Introduction

The work of the radiologist includes interpretation of images and communicating relevant findings through the radiology report. Traditionally, radiology reports have been free narratives with variations in structure and quality [1, 2]. The form of the radiology report has been debated and structured reporting has been suggested as a method to improve quality; however, consensus regarding form and style has not been reached [3,4,5,6,7].

Recently, contextual reporting has been suggested as an intermediate between structural reporting and free narrative reporting [8]. Contextual reports are structured in a disease-specific way with findings reported in a checklist manner but they are less strict compared with structural reporting. Another method to potentially improve quality is the use of established visual rating scales (VRS). An example from the field of neuroradiology is VRS developed for the investigation of cognitive impairment, which are endorsed in clinical practice [9,10,11].

Previous studies have shown that structural findings are underreported in the diagnostic work up of cognitive impairment [12,13,14]. A recent European survey showed that VRS were used in 75% of responding centers but structural reporting was used in only 28% [15]. In order to improve accuracy and clarity of radiology reports, our department introduced contextual reports as an endorsed routine. The purpose of this study is to investigate the effect on reporting of structural radiological findings after introducing a template with VRS in the primary care diagnostic work up of cognitive impairment.

Materials and methods

Materials

This is a retrospective, observational, single-center study. Eligible subjects, aged 60 to 80 years, were retrospectively recruited for two age-matched groups with exams performed before and after the introduction of contextual reporting; non-enhanced computed tomography (NECT) is the preferred modality in our country due to greater availability [16]. Only referrals issued by general physicians as part of a primary care diagnostic work up of cognitive impairment (the routine in our country) were eligible for inclusion.

We searched our picture archiving and communication system (PACS) for referrals containing the words “dementia” and/or “memory” together with the word “investigation” to identify eligible subjects under primary care investigation for subjective or mild cognitive impairment. Since our purpose was to study the effect of introducing VRS in the primary diagnostic work up, subjects where referrals mentioned known dementia or psychiatric disorder were not eligible for inclusion.

▸ DATASET RECORDS:
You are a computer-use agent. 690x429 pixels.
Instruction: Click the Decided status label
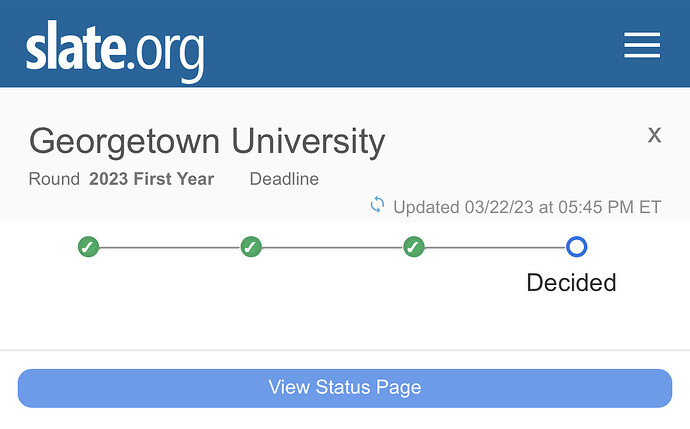coord(571,282)
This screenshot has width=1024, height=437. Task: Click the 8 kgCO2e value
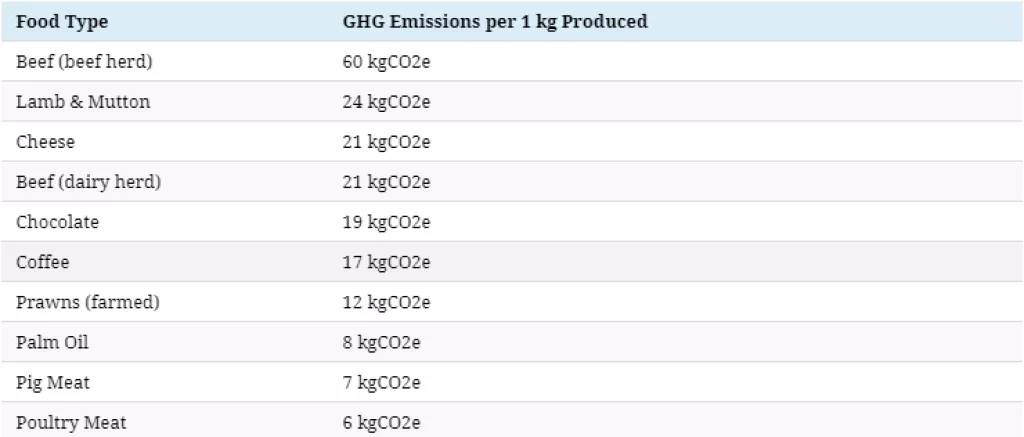pos(381,342)
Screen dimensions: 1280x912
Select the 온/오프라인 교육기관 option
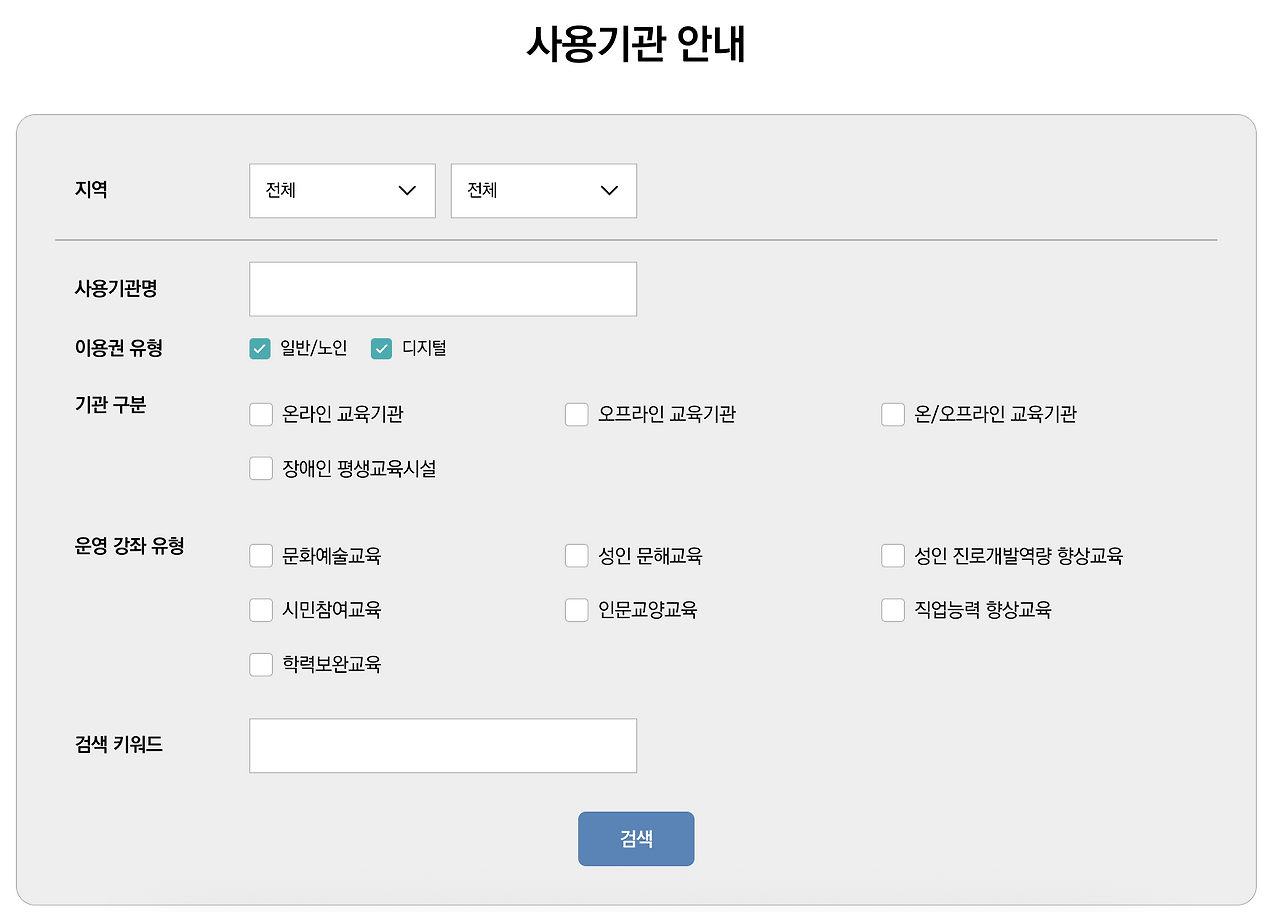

▸ EXERCISE SET:
• 1. In the radiology study text, what share of responding centers used structural reporting, according to the recent European survey?
• 2. Please return the radiology study text from "Previous studies have" to "of cognitive impairment.", copied word for word.

▸ EXPECTED OUTPUTS:
• 1. 28%

• 2.
Previous studies have shown that structural findings are underreported in the diagnostic work up of cognitive impairment [12,13,14]. A recent European survey showed that VRS were used in 75% of responding centers but structural reporting was used in only 28% [15]. In order to improve accuracy and clarity of radiology reports, our department introduced contextual reports as an endorsed routine. The purpose of this study is to investigate the effect on reporting of structural radiological findings after introducing a template with VRS in the primary care diagnostic work up of cognitive impairment.